The Vermont Agency of Natural Resources has launched a campaign to reduce recycling contamination, protect worker safety, and improve the value of Vermont’s recyclables.
The agency, along with the Chittenden Solid Waste District and Casella Waste Systems, has identified the top four contaminants at recycling facilities. These items don’t belong in blue recycling bins: plastic bags, batteries and electronics, food-contaminated recyclables, and scrap metal.

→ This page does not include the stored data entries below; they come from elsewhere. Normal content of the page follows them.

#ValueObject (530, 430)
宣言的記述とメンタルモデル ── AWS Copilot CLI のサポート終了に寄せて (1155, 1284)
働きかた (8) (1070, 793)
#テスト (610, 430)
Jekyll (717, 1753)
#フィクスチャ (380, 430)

“We want Vermonters to know that when their recyclables arrive at the facilities, workers need to sort it. When the wrong things end up in the recycling bin, it makes the sorting gross or dangerous. Plastic bags, and other tanglers like rope, get caught in the rotors and cause the machines to stop or break down. Then someone has to climb in and cut them out,” says Cathy Jamieson, solid waste program manager with the Department of Environmental Conservation. “And that half-full bottle of soda will spill onto the paper and cardboard, ruining the chance for them to be recycled into new paper products.”
Other recycling tips:
• Leave recyclables loose in bins; do not bag them.
• Recycle plastic bags separately at many grocery, hardware stores. Find a location at plasticfilmrecycling.org.
• Recycle electronics for free. Find a location at vtecycles.com.
• Batteries and cell phones can be recycled. Find locations at call2reycle.org/Vermont.
The agency has created recycling video messages to share on social and mass media. Find them at vtrecycles.com.